---- Records provided

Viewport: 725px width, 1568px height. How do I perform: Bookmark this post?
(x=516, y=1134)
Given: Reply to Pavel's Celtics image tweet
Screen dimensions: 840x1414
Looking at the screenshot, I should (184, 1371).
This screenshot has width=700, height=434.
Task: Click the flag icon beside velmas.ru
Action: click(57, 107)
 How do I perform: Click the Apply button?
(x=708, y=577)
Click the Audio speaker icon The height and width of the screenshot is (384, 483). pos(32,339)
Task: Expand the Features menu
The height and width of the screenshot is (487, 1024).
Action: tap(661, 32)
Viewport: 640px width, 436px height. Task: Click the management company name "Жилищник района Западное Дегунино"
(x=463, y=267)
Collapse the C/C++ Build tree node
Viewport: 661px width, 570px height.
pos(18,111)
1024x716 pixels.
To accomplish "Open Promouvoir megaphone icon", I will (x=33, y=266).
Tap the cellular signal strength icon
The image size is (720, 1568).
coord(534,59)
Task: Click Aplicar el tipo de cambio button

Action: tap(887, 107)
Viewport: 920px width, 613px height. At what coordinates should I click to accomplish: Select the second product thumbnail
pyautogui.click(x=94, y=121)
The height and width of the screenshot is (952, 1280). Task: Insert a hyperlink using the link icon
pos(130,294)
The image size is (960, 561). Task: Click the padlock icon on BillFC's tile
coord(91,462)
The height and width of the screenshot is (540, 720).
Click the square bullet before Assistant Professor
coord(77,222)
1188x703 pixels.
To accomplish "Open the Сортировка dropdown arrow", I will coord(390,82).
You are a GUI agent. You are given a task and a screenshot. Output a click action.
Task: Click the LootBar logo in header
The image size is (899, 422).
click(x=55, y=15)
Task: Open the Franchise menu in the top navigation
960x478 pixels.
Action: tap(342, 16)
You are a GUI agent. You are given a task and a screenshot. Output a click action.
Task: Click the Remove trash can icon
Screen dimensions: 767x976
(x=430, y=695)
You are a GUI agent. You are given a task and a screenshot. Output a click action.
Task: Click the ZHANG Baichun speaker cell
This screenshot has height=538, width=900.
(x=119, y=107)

--------

**What is being asked:**
Pull out each line of the entries that contains "menu".

**Response for this exercise:**
Task: Expand the Features menu
Task: Open the Franchise menu in the top navigation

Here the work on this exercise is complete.